■ REQUIRED TASK: In the abstract below on smartphone data security, what share of the world's population had mobile phone subscriptions in 1999?

■ DOCUMENT:
## BEGIN

MS, University of Cincinnati, Engineering and Applied Science: Computer Engineering, 2012.

Abstract

Mobile devices have revolutionized the world more than any other technology could have ever done. They have become an all purpose device performing numerous functions, thus eliminating the need of carrying multiple devices. In today’s world mobile phones are seen more as a necessity than a luxury. It has changed the way people communicate with one another, allowing almost everyone to speak to anyone else no matter where they are. In 1999, only 8 percent of the world population had mobile phone subscriptions. By 2007, this figure increased to 49 percent and today 77 percent of the world’s population has mobile phone subscription, out of which 10 percent are Smartphone users.

Smartphone is the category of mobile phones which has higher processing power and third party application support. In addition to the basic phone functions, Smartphone can be used to surf the web, listen to music, capture images, shoot videos and even play games. Gone are the days when it was necessary to carry cash and check for money transaction. In recent years this medium has been replaced by credit card, which will eventually be replaced by mobile transactions.

The market of Smartphone has evolved over a period of time and data security has now become a major concern. The use of Smartphone for online transactions has made it necessary to provide greater security to these handheld devices. As of now, secure data exchange on these devices is dependent on software implementation of cryptographic algorithms. To make the process robust, it becomes necessary to add this stage of security at hardware level itself.

## END

■ DATA LINES:
## BEGIN

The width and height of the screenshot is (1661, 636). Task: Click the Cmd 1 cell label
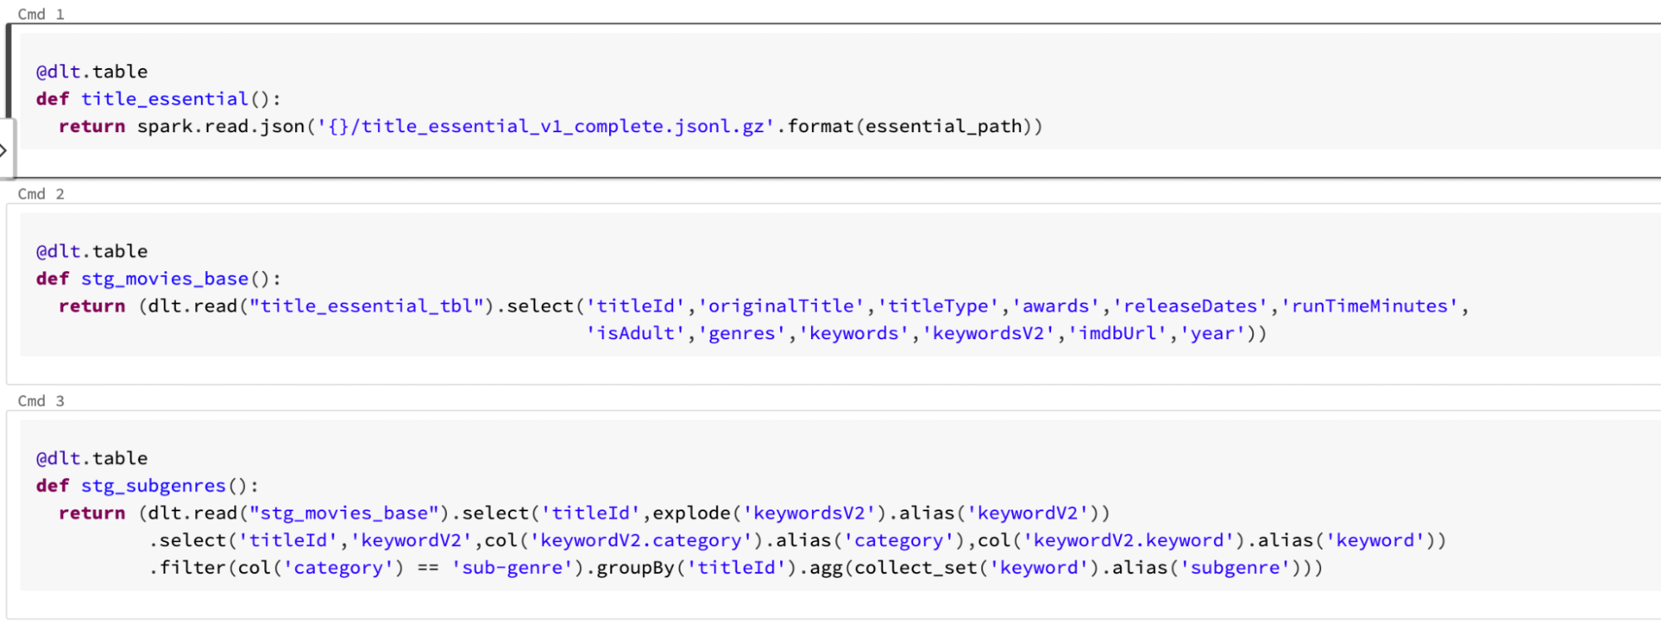pos(41,14)
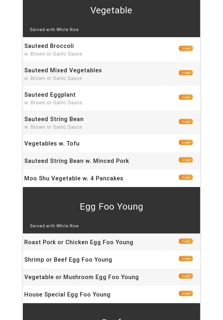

## END

■ OUTPUT FOR THIS EXERCISE: 8 percent